Inhofe asked her, “Do you consider me to be a radical because I don’t support abortion?”
Sen. Tom Cotton, R-Ark., slammed Fulton for a tweet on Aug. 29, 2017, that said, “The vast majority of white evangelical leaders are utterly unmoored from the gospel of Jesus Christ.” Cotton hammered Fulton on what she meant by majority, asking her to put a percentage on how many leaders are “unmoored,” and why she singled out white evangelical leaders versus those of any other race.
If confirmed, Fulton would oversee the Defense Department’s religious accommodations policy and chaplain corps. She said that she supported religious freedom, and would uphold it for all troops if confirmed.
“I know there were several points at which I felt the president had made statements or taken actions that I felt were in direct contradiction with the way I understand Jesus’ teaching,” she said, adding that she is a Christian.
Fulton also faced some backlash for previous tweets about Marines, including one on Dec. 19, 2016, that said, “So tired of #USMC women fighting to keep combat ban b/c they want so badly for the male Marines to love them. #CoOpted #StockholmSyndrome.”

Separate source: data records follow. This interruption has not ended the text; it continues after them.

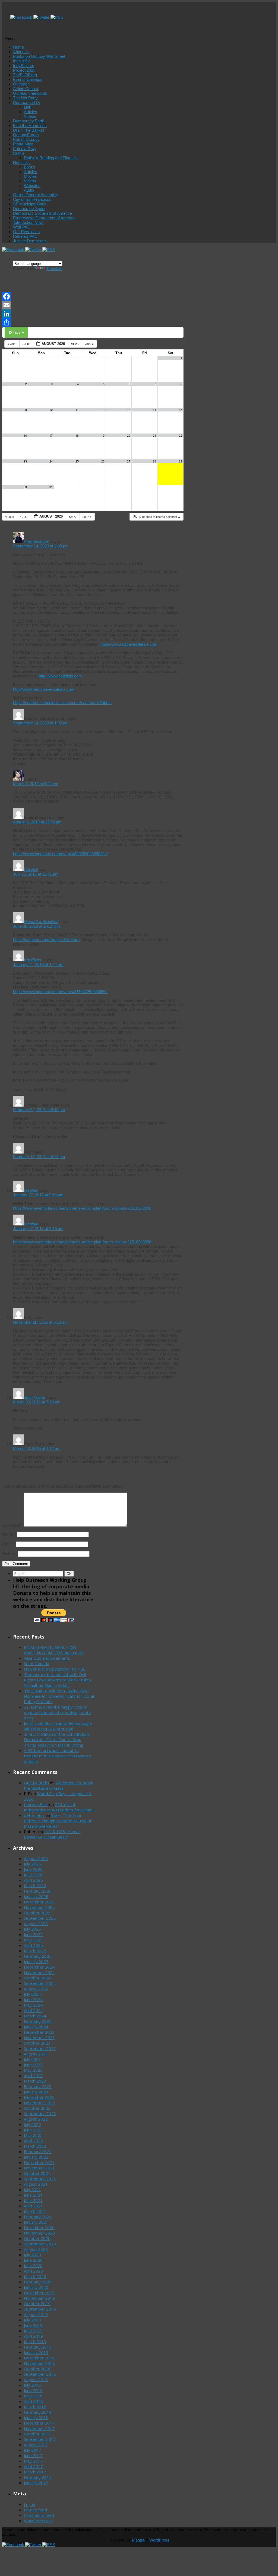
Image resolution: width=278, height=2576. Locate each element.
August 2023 (36, 2054)
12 (103, 410)
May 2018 (33, 2395)
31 (51, 487)
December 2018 (39, 2357)
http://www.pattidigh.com (60, 676)
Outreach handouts (30, 93)
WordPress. (159, 2540)
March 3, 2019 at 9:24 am (35, 783)
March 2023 (35, 2081)
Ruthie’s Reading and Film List (51, 158)
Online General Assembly (35, 194)
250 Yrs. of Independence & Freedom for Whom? (59, 1807)
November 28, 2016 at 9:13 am (40, 1322)
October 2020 (37, 2238)
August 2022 (36, 2119)
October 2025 (37, 1912)
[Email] (93, 305)
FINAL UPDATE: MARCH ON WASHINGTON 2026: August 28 (54, 1650)
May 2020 (33, 2265)
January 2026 (36, 1896)
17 (51, 435)
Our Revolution (26, 231)
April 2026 (33, 1880)
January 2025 (36, 1961)
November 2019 (39, 2298)
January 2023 (36, 2092)
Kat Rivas (32, 960)
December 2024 (39, 1967)
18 (77, 435)
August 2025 (36, 1923)
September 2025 (40, 1918)
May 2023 (33, 2070)
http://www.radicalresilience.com (128, 644)
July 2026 (32, 1864)
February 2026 (38, 1891)
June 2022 (33, 2130)
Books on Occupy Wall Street (39, 56)
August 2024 (36, 1988)
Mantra (138, 2540)
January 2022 (36, 2157)
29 (180, 461)
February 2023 (38, 2086)
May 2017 (33, 2461)
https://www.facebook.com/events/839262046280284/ (60, 853)
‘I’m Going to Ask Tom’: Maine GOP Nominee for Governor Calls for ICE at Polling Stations (59, 1696)
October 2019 (37, 2303)
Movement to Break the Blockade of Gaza (58, 1785)
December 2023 (39, 2032)
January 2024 (36, 2026)
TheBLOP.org (25, 74)
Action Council (26, 88)
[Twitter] (41, 17)
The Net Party (25, 98)
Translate (54, 268)
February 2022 (38, 2151)
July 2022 (32, 2124)
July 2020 (32, 2254)
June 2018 (33, 2390)
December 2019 (39, 2292)
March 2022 (35, 2146)
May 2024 (33, 2005)
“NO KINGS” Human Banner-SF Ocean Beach (52, 1834)
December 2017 (39, 2423)
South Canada (36, 1663)
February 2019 (38, 2347)
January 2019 (36, 2352)
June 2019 (33, 2325)
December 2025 (39, 1902)
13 (128, 410)
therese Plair (36, 1804)
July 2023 (32, 2059)
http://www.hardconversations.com (43, 689)
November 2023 (39, 2037)
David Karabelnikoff (41, 921)
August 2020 (36, 2249)
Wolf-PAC (21, 227)
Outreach (21, 84)
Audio (29, 190)
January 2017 (36, 2482)
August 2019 (36, 2314)
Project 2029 (24, 70)
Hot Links (21, 162)
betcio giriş (34, 1815)
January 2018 (36, 2417)
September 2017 (40, 2439)
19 (103, 435)
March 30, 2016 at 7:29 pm (37, 1402)
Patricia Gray (24, 148)
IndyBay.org (23, 65)
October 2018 (37, 2368)
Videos (30, 116)
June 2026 (33, 1869)
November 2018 (39, 2363)
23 (25, 461)
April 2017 (33, 2466)
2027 (88, 344)
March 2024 (35, 2016)
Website (9, 1553)
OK (70, 1573)
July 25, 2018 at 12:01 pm (36, 874)
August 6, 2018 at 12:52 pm (37, 822)
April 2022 (33, 2140)
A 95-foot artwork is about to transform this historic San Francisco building (57, 1756)
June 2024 (33, 1999)
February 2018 (38, 2412)
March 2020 (35, 2276)
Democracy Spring (29, 208)
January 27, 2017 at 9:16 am (38, 1195)
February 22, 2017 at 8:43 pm (39, 1109)
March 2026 (35, 1885)
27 (128, 461)
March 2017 (35, 2471)
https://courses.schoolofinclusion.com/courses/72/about (62, 702)
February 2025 (38, 1956)
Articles (30, 111)
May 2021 (33, 2200)
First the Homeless (30, 125)
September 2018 (40, 2374)
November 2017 (39, 2428)
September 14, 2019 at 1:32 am (41, 723)
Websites (32, 185)
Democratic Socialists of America (42, 213)
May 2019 (33, 2330)
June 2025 (33, 1934)
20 (128, 435)
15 (180, 410)
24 (51, 461)
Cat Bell (31, 869)
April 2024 (33, 2010)
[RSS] (56, 17)
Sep (74, 344)
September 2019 (40, 2309)
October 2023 (37, 2043)
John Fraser (34, 1397)
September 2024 (40, 1983)
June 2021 (33, 2195)
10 (51, 410)
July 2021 (32, 2189)
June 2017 (33, 2455)
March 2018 (35, 2406)
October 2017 (37, 2433)
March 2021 (35, 2211)
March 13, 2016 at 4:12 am (37, 1448)
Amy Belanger (36, 541)
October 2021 (37, 2173)
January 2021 (36, 2222)
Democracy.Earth (28, 121)
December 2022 (39, 2097)
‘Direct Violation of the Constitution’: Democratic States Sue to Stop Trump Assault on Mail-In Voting (57, 1739)
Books (29, 167)
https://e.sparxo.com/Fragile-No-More (46, 939)
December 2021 (39, 2162)
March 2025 (35, 1950)
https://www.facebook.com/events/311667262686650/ (60, 991)
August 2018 (36, 2379)
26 (103, 461)
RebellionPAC (25, 236)
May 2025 (33, 1940)
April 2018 (33, 2401)
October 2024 (37, 1978)
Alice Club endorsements (47, 1658)
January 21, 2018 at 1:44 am (38, 964)
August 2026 (36, 1858)
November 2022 (39, 2102)
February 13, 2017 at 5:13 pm (39, 1156)
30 (25, 487)
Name (9, 1534)
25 (77, 461)
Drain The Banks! (28, 130)
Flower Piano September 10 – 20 (55, 1669)
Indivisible (21, 61)
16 (25, 435)
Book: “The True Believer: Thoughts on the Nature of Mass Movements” (57, 1821)
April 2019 (33, 2336)
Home (18, 47)
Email (8, 1544)
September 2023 (40, 2048)
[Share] (93, 322)
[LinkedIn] (93, 313)
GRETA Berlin (36, 1782)
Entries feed (35, 2509)
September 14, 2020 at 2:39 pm (41, 546)
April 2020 (33, 2271)
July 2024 (32, 1994)
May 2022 (33, 2135)
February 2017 (38, 2477)
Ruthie (18, 153)
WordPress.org (38, 2520)
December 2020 (39, 2227)
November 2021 (39, 2168)
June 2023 (33, 2064)
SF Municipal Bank (29, 204)
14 (154, 410)
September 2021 (40, 2178)
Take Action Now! (28, 222)
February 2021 (38, 2216)
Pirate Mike (23, 144)
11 (77, 410)
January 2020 (36, 2287)
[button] (156, 516)
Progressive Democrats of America (44, 218)
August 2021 (36, 2184)
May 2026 (33, 1874)
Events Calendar (28, 79)
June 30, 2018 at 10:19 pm (36, 926)
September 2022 (40, 2113)
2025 (13, 344)
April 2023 (33, 2075)
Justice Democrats (30, 241)
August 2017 (36, 2444)
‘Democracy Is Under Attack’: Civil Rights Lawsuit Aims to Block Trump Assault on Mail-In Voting (57, 1680)
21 (154, 435)
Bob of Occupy (26, 139)
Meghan (31, 1190)
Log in (29, 2504)
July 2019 (32, 2319)
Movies (30, 176)
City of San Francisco (32, 199)
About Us (21, 51)
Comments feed (39, 2515)
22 (180, 435)
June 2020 (33, 2260)
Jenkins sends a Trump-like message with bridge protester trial (58, 1725)
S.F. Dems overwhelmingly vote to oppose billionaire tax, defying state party (57, 1712)
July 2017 (32, 2450)
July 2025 (32, 1929)
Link (27, 107)
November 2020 (39, 2233)
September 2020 (40, 2244)
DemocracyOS (26, 102)
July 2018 (32, 2385)
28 (154, 461)
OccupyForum (26, 134)
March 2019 (35, 2341)
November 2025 (39, 1907)
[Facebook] (21, 17)
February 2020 (38, 2282)
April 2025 (33, 1945)
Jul (26, 344)
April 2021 (33, 2206)
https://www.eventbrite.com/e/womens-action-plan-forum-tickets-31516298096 (82, 1208)
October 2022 (37, 2108)
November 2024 (39, 1972)
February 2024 (38, 2021)
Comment (12, 1525)
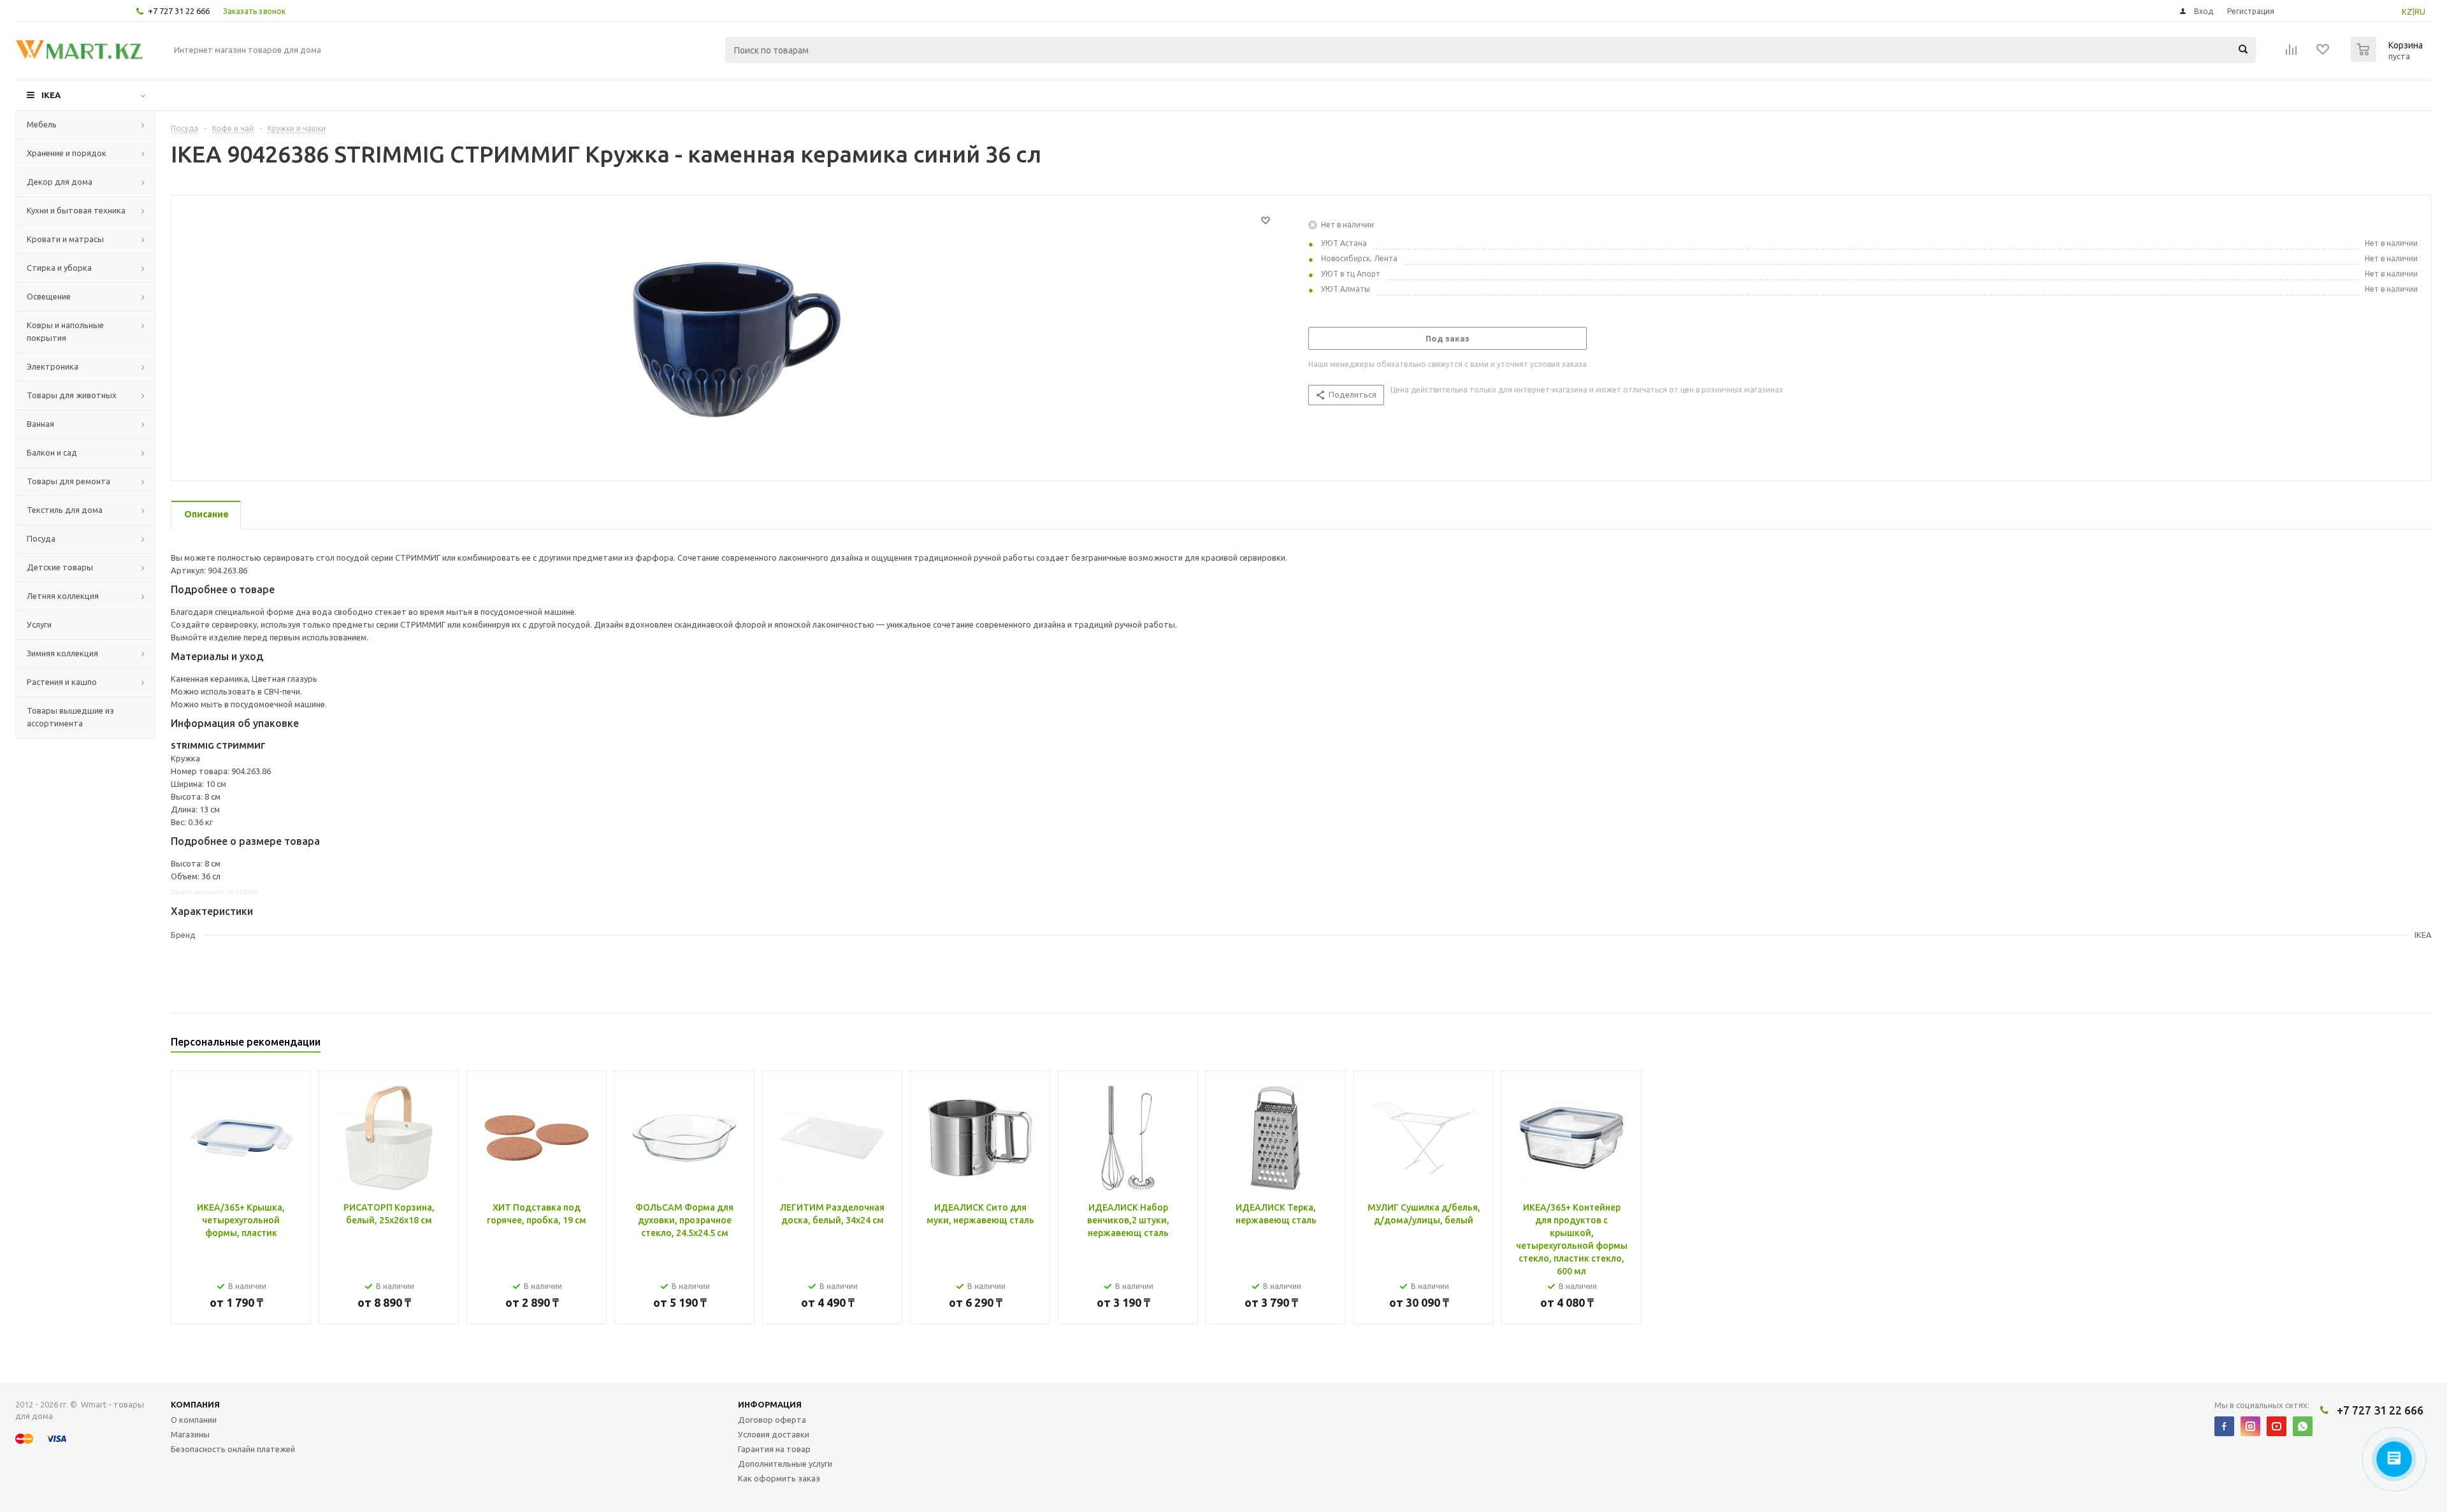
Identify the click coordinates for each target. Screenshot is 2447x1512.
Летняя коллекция (63, 595)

“That’s a blatant insult to the women in the U.S. Marine Corps,” Sullivan said. “Why the hell would you say something like that?”
The future of her nomination is not clear. Democrats did not question Fulton about her tweets, and Senate Armed Services Committee Chairman Sen. Jack Reed, D-R.I., seemed to defend her near the end of the hearing, highlighting her military career as a trailblazer for women and pointing out her past work with people of different backgrounds and beliefs.
“The performance of your duties, you’ve done it in a way that is based on the principles...of duty, honor, country,” Reed said. “Other factors, which you might privately [believe], as we all have private thoughts and ideas, do not influence your professional activities.”